The people in the book are often larger-than-life. Some of them, like William Mulholland and John Wesley Powell were familiar to me. Many others, like Floyd Dominy, the commissioner of reclamation, were new. Reisner culls conversations from co-workers, wives and underlings to create fantastic anecdotes that are alternately entertaining and horrifying. These personalities coalesce into two sides, as the Bureau of Reclamation and the U.S. Army Corps of Engineers both race to build dams across the West, in a competition that becomes the ultimate in pork barrel spending for members of Congress. These include many dams that shouldn't have been built, some of them risking disaster to do so. The Grand Teton Dam, which I remember breaking more than thirty years ago, was one of these.

This was a huge book about a serious subject, but Reisner makes it very readable. His style of writing, his choice of locations, and his descriptive language all kept me reading, even when I thought the topic might have been dull. He sneaks in sly jokes and witty asides that frequently made me laugh out loud as I was reading.
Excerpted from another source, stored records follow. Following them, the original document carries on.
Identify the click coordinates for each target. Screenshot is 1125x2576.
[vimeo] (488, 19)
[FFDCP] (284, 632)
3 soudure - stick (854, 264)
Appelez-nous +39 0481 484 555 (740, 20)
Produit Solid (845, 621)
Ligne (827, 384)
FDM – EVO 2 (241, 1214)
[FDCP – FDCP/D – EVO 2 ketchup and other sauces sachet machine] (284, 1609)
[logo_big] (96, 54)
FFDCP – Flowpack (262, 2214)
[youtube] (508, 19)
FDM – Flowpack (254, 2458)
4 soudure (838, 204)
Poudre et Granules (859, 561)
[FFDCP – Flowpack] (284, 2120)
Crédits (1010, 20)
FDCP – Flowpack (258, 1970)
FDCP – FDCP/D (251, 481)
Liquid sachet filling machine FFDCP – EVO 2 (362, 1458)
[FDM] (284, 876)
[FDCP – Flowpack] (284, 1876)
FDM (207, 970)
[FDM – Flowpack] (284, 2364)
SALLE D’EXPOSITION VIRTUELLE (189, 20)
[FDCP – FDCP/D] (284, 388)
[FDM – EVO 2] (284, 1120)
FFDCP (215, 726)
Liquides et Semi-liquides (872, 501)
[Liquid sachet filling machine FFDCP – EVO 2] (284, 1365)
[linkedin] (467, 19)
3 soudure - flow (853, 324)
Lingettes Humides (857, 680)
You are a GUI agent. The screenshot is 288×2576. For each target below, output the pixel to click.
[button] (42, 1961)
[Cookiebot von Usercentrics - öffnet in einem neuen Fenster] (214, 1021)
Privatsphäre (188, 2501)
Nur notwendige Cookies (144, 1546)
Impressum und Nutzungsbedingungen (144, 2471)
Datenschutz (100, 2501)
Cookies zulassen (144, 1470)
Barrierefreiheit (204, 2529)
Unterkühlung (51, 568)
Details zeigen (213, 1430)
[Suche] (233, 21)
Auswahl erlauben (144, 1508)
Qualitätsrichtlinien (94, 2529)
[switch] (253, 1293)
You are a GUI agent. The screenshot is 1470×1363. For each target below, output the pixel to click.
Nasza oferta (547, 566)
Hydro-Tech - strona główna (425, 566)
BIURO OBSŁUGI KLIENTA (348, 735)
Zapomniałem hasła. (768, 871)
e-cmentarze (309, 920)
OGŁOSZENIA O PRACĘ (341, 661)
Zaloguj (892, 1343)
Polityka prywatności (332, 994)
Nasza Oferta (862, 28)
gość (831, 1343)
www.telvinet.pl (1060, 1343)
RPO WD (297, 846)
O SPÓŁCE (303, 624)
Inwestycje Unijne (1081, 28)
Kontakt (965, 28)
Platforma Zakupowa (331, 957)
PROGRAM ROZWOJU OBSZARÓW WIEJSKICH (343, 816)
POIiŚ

All in all, even though it's a monumental book about an “important” subject, I enjoyed reading it. The connections Reisner makes connect the past of the West to our present and beyond, including issues of why the Western states are so conservative, so Republican, and so resistant to “big government,” even though all of those states rely on the dams, the interstates, and the other services that the “big government” has provided. It was an eye-opener for me, and it managed to do so without being preachy. If you're interested in the history of the American West, in environmental issues or the confluence of government and private rights, this book is a must-read.